## Required work
When the string "text" occurs in a line of the listing below, return that line.

## Information provided
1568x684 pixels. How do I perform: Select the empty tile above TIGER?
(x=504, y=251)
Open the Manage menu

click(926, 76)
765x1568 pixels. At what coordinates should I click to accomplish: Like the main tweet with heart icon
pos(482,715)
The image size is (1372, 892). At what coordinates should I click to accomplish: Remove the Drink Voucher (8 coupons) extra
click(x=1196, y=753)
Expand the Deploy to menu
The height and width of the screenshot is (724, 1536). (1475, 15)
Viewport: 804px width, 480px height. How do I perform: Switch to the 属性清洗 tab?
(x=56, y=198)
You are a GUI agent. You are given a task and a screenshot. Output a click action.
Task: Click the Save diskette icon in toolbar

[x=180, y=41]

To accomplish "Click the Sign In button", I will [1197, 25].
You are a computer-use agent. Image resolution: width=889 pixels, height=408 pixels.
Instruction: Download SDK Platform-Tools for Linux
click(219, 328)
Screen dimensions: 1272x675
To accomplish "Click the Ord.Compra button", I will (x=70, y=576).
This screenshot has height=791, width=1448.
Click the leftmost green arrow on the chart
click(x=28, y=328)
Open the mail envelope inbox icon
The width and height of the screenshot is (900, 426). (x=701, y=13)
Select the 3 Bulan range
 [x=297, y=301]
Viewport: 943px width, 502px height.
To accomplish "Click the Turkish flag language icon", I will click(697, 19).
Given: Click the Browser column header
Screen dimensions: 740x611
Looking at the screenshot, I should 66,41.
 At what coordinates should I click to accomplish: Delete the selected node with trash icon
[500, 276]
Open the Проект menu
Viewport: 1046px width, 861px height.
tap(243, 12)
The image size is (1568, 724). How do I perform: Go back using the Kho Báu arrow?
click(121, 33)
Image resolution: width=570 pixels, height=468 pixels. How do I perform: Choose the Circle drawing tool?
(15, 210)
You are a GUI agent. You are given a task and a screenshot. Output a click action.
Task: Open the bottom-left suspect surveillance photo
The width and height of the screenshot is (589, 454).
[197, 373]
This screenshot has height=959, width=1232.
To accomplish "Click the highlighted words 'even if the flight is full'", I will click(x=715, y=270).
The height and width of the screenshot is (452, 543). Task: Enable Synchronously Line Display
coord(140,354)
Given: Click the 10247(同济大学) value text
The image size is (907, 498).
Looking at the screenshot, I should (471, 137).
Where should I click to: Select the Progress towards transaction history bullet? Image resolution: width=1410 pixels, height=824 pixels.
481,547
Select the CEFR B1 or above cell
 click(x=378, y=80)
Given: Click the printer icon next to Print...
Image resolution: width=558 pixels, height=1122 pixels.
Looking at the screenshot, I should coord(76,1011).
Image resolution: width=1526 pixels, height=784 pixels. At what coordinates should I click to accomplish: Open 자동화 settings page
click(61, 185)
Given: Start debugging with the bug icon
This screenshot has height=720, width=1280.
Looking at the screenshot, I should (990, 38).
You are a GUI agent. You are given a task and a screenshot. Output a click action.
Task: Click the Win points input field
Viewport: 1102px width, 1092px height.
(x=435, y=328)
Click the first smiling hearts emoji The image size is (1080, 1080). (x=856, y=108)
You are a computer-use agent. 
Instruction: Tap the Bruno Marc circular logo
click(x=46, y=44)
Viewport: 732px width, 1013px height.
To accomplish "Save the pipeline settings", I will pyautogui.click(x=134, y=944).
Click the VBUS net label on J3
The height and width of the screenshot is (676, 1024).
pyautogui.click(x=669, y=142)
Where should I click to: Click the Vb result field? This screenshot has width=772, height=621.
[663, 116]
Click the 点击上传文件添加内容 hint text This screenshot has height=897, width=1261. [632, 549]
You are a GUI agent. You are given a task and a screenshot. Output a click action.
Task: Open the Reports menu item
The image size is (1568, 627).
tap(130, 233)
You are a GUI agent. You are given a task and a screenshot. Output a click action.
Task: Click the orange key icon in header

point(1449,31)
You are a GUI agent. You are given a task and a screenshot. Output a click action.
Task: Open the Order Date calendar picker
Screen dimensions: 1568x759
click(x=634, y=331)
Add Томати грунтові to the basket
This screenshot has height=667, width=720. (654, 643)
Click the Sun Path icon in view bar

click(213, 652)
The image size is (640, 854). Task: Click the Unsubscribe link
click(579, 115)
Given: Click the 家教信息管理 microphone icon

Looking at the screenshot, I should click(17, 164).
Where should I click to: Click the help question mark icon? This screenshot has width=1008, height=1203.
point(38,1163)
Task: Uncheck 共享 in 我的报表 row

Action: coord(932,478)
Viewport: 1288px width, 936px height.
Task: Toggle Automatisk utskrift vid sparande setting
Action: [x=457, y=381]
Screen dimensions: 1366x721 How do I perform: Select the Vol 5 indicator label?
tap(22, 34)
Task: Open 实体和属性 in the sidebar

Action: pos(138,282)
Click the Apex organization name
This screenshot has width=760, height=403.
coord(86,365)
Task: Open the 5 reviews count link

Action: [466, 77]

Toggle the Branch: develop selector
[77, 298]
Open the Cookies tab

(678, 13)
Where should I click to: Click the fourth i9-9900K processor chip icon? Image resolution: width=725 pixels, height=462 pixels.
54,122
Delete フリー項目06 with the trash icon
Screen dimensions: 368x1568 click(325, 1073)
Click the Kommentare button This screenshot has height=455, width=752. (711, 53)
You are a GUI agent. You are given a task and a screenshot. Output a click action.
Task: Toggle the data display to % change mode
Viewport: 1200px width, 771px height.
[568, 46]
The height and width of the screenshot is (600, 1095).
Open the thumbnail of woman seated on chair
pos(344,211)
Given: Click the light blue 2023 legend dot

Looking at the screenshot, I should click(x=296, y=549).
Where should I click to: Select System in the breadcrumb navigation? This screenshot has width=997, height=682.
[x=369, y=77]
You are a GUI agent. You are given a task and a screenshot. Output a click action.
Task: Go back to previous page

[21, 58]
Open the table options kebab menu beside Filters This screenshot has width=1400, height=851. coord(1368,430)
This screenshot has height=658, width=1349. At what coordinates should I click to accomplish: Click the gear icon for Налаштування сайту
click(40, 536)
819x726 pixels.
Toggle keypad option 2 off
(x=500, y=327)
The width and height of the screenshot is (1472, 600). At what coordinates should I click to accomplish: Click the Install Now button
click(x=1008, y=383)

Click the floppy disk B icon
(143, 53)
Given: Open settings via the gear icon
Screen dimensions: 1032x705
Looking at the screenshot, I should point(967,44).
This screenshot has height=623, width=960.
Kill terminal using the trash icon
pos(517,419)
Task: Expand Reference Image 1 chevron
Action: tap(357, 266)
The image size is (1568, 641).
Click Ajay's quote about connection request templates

## Response below
Given: Click the 10247(同济大学) value text
Click the 点击上传文件添加内容 hint text This screenshot has height=897, width=1261. [632, 549]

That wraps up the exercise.